> Aim of the exercise:
Please print out the entries below unchanged and skip the images.

[Data entries]

>>>

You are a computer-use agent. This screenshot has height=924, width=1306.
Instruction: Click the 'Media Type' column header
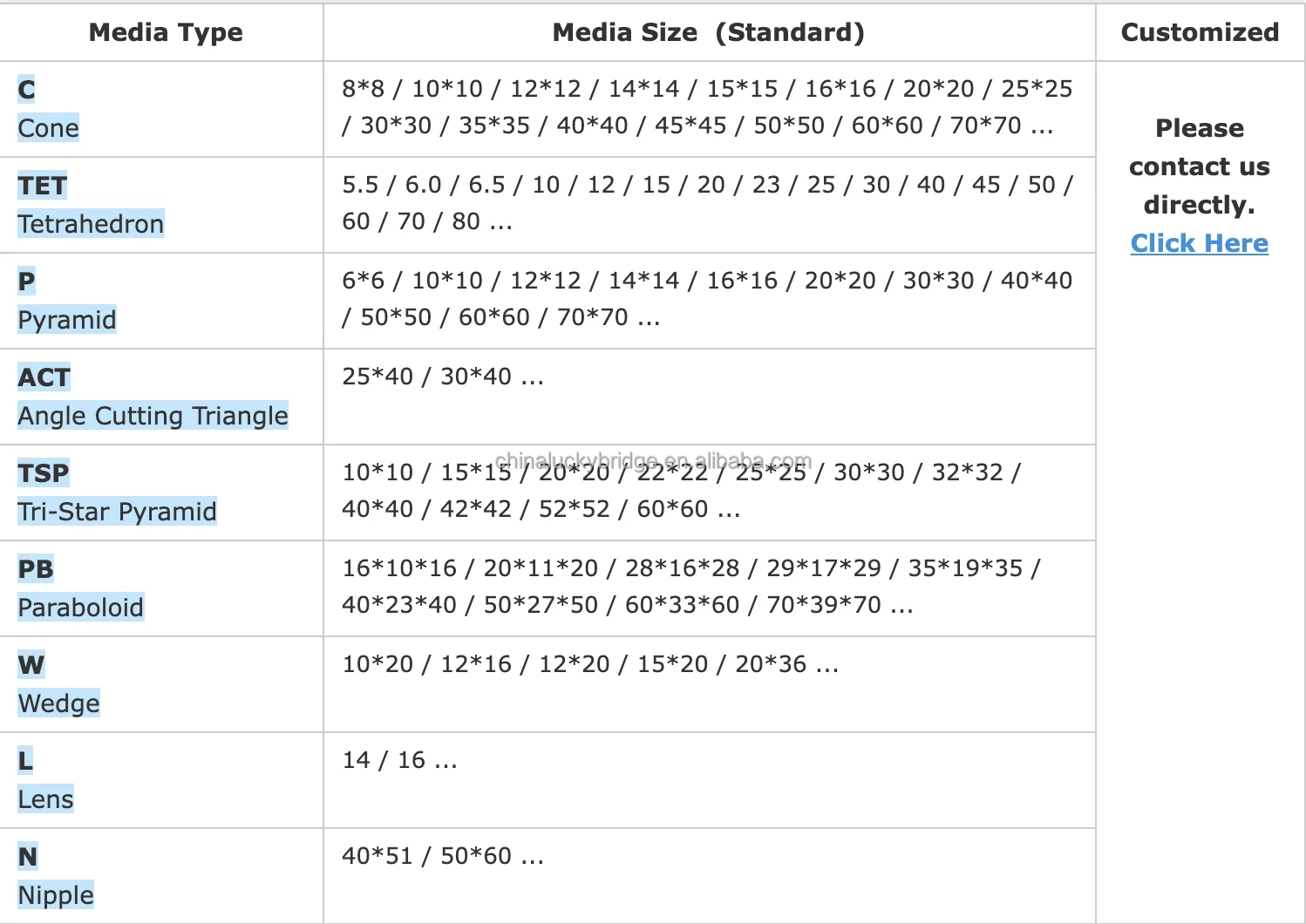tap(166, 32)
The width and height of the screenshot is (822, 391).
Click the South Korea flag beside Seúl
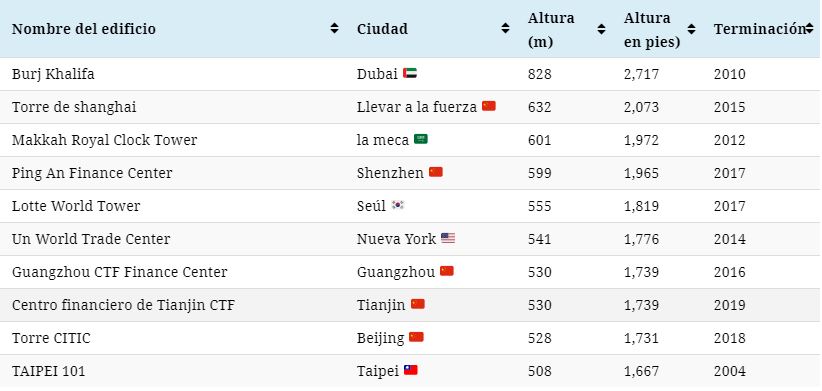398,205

<<<

> Task response:
You are a computer-use agent. This screenshot has height=924, width=1306.
Instruction: Click the 'Media Type' column header
tap(166, 32)
The width and height of the screenshot is (822, 391).
Click the South Korea flag beside Seúl
398,205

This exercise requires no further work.